This is my code:
#include<stdio.h>
#include<stdlib.h>
#include<string.h>
void main(int arge, char *argv[])
{
FILE *f1;
char ch,*fn="~/lyrics/";
strcat(fn,argv[1]);
strcat(fn,".txt");
if( (f1 = fopen(fn,"r"))==NULL )
{
printf("\nWrong filename\n%s not found",argv[1]);
return;
}
while((ch=getw(f1))!=EOF)
{
printf("%c",ch);
}
}
I compiled it using gcc -g -o file file.c
and the compiler gave no error messages. But when I run it I get the error message:
Segmentation fault (core dumped)
Bad permissions for mapped region at address 0x8048659 at 0x402C36B: strcat
(in /usr/lib/valgrind/vgpreload_memcheck-x86-linux.so) by 0x80484D6: main (lyrics.c:9)
Can anyone please help me?
On Unix-like operating systems, a signal called SIGSEGV (abbreviated from segmentation violation) is sent to the offending process. On Microsoft Windows, the offending process receives a STATUS_ACCESS_VIOLATION exception.
You don't have enough space in fn.
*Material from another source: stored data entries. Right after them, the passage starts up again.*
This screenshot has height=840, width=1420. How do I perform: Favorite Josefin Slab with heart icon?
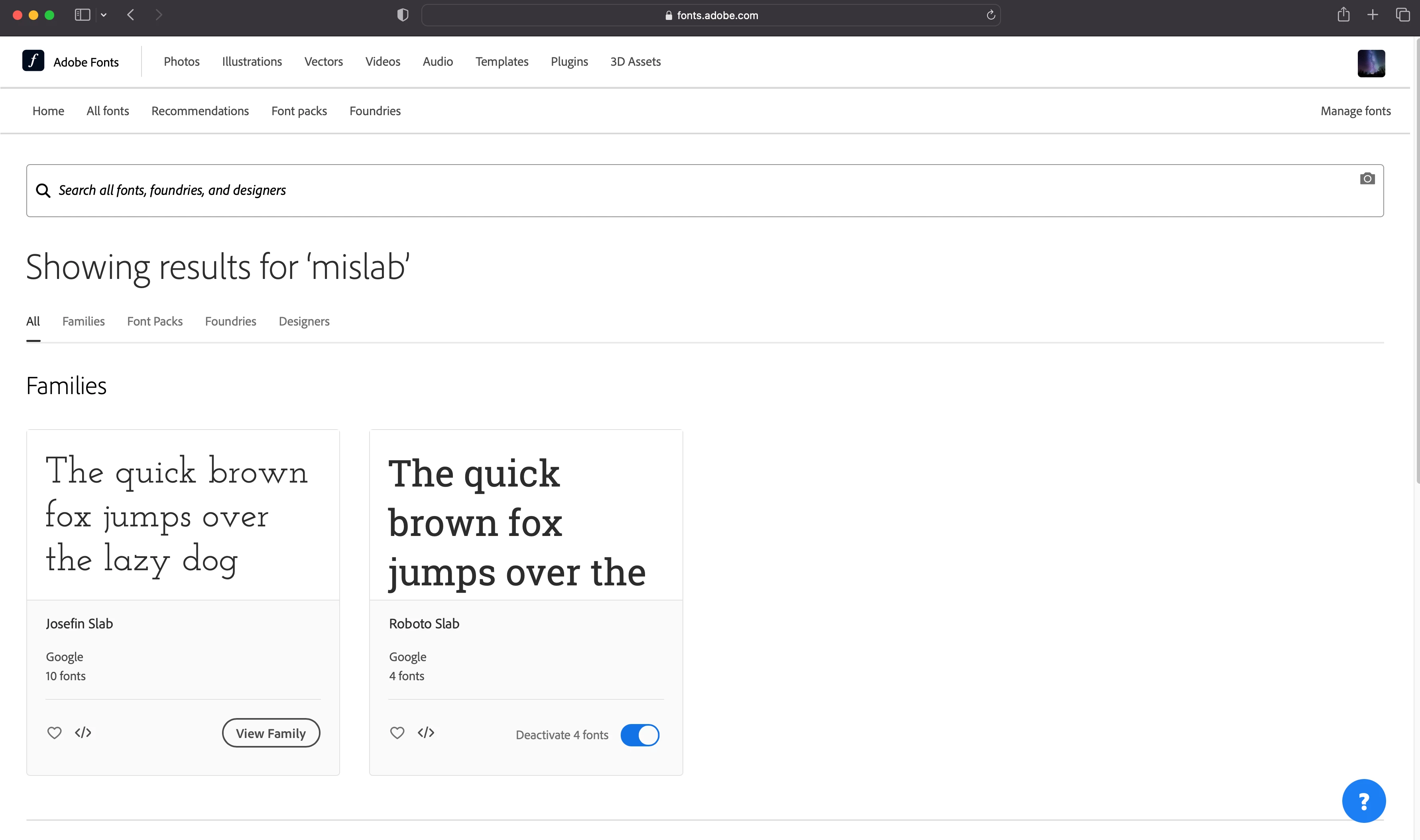coord(54,732)
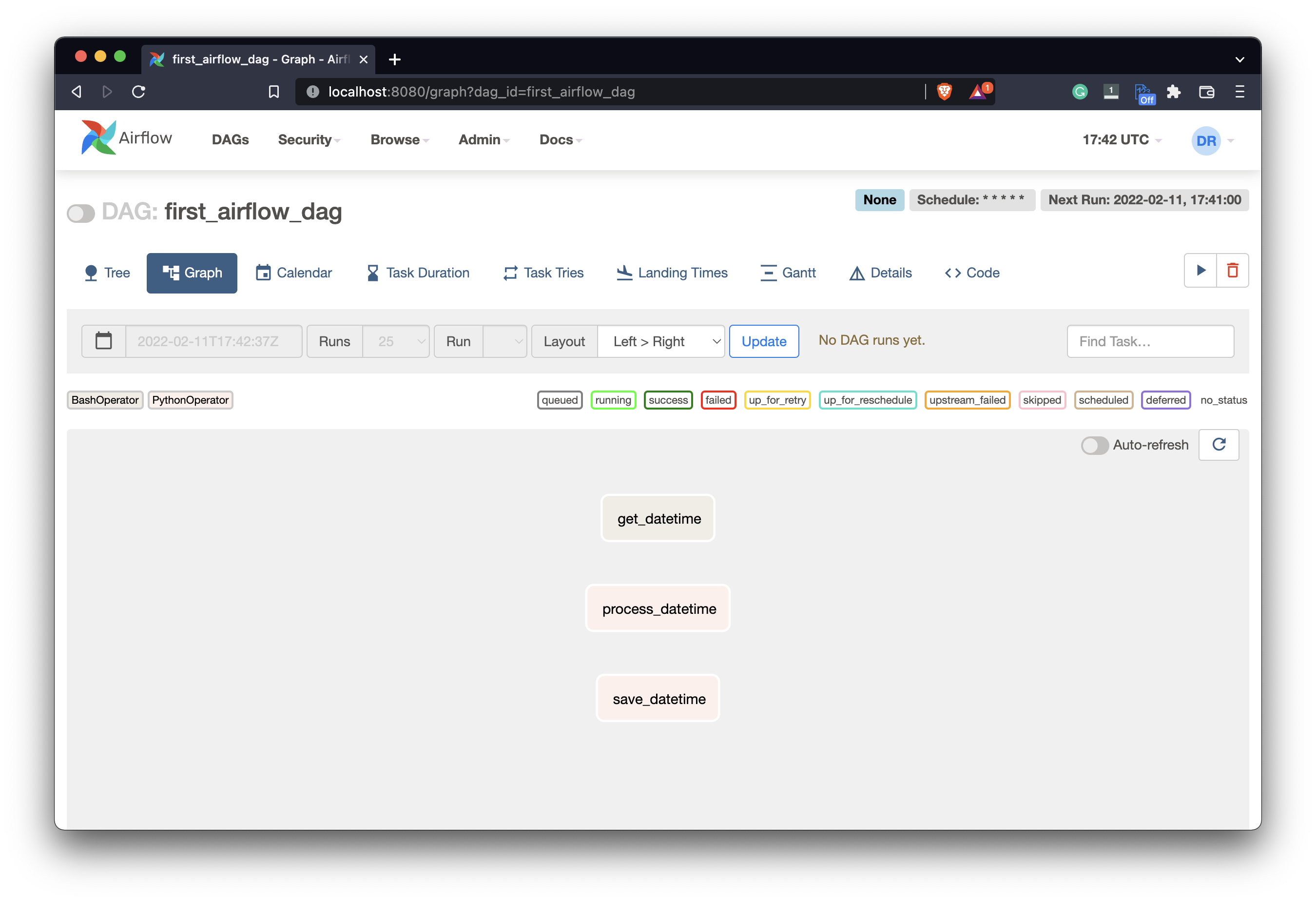Open the Layout direction dropdown
This screenshot has width=1316, height=902.
[x=661, y=341]
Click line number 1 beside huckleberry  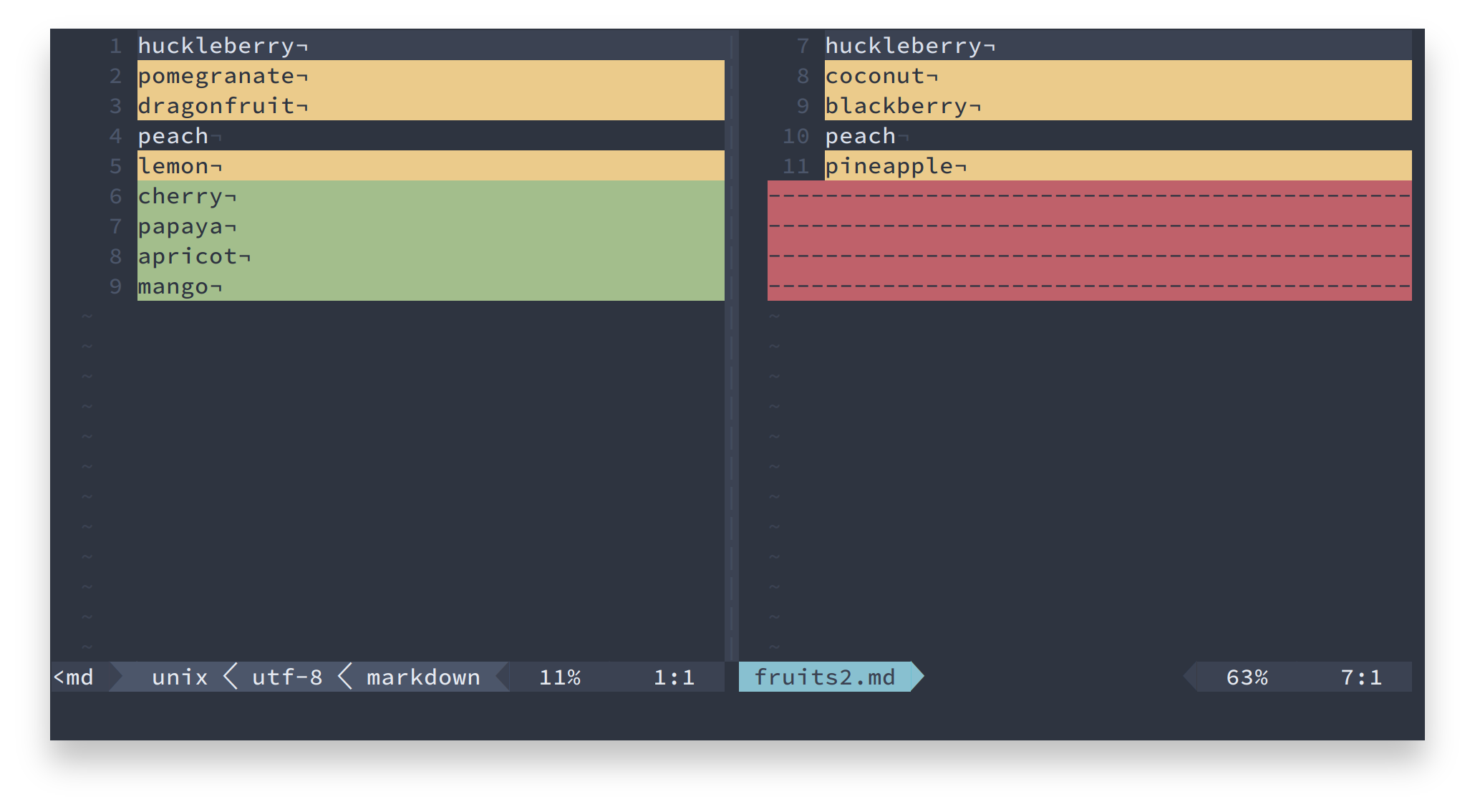pos(115,45)
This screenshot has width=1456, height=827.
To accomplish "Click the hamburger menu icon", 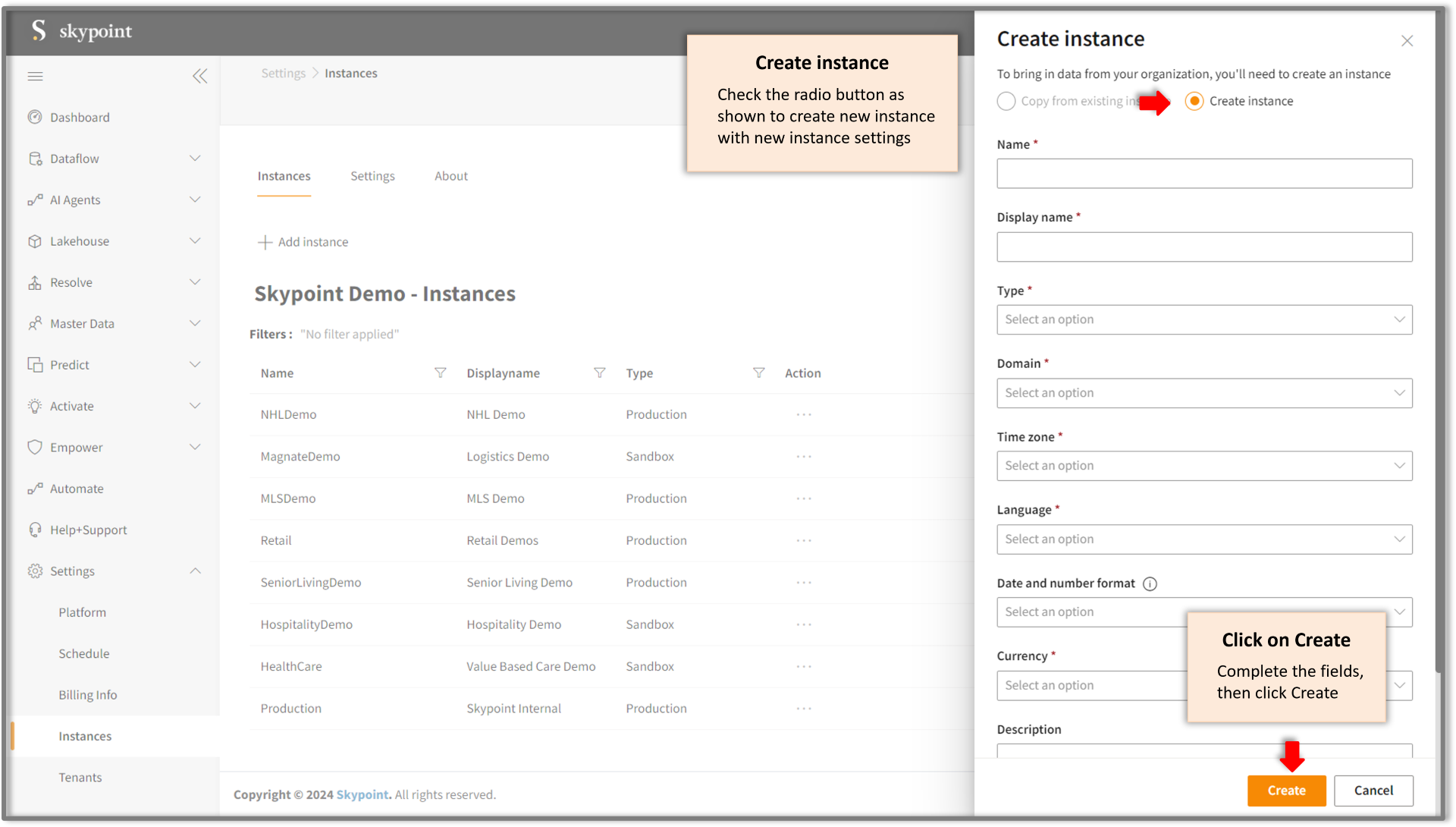I will pos(35,77).
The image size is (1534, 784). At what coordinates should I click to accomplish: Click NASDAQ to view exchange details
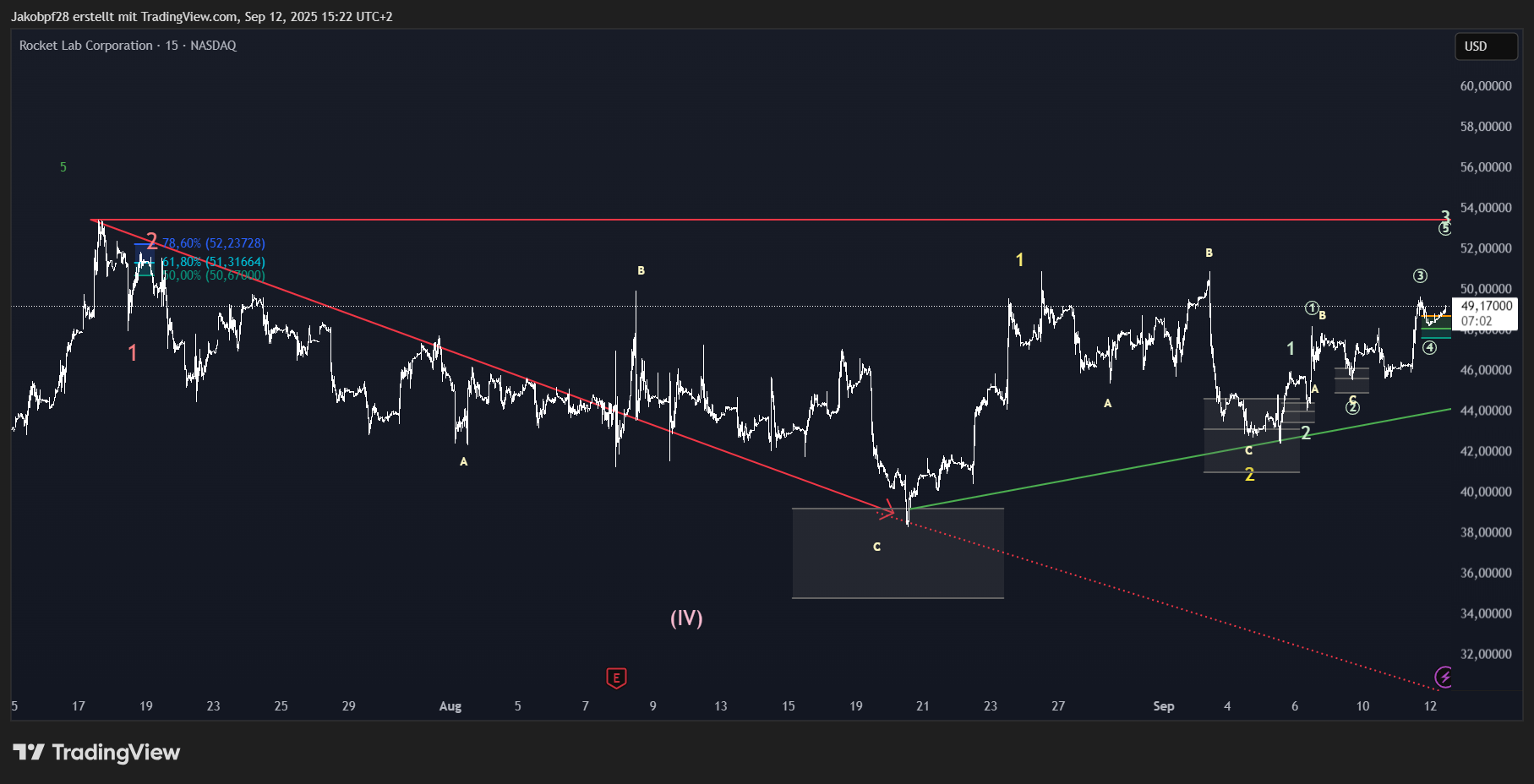pyautogui.click(x=215, y=46)
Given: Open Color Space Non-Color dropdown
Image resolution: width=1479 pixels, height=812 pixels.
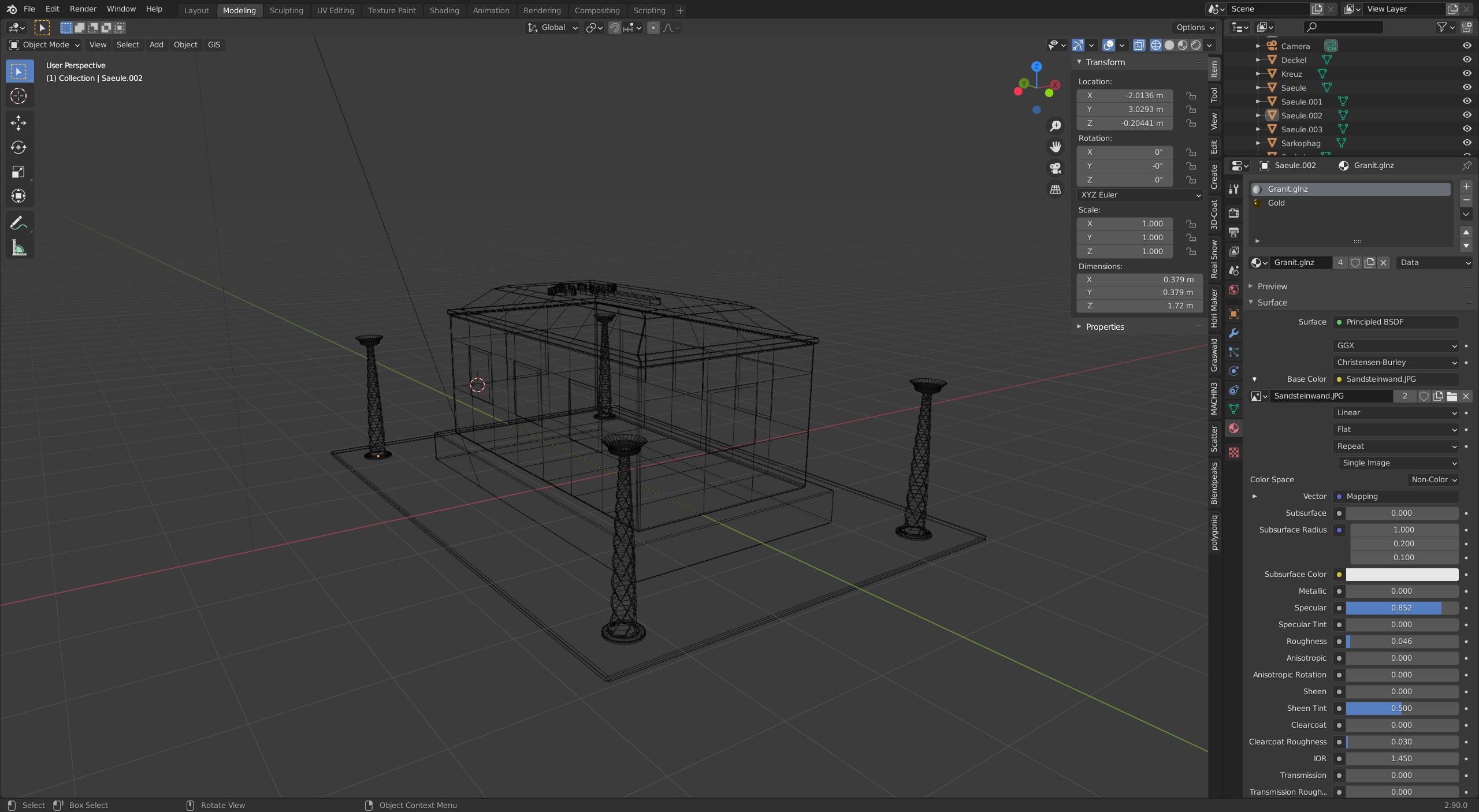Looking at the screenshot, I should [x=1433, y=480].
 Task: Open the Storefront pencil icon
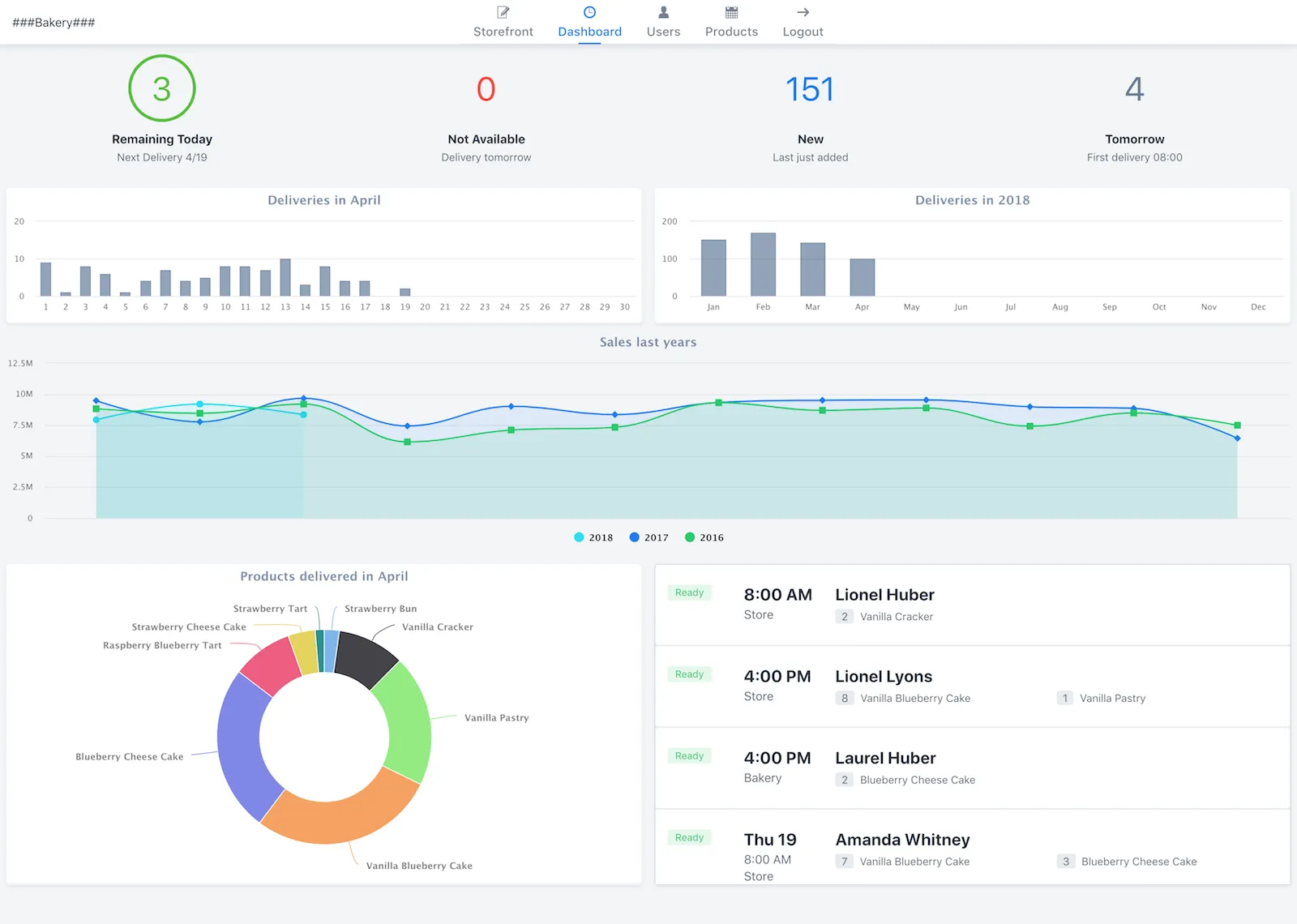(x=503, y=12)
By strcat'ing on to it you overwrite the end of its stack allocation and into the stack .. hence the segmentation fault.
You could try the following instead:
char fn[255];
strcpy( fn, "~/lyrics/" );
strcat( fn, argv[1] );
strcat( fn, ".txt" );
You just have to be sure that the whole path and filename can fit into 255 characters.
Alternatively you could do this:
char* fn = NULL;
int argvLen = strlen( argv[1] );
fn = malloc( 9 + argvLen + 4 + 1 ); // Add 1 for null terminator.
strcpy( fn, "~/lyrics/" );
strcat( fn, argv[1] );
strcat( fn, ".txt" );
And you have definitely allocated enough space for the string. Just don't forget to free it when you have finished with it!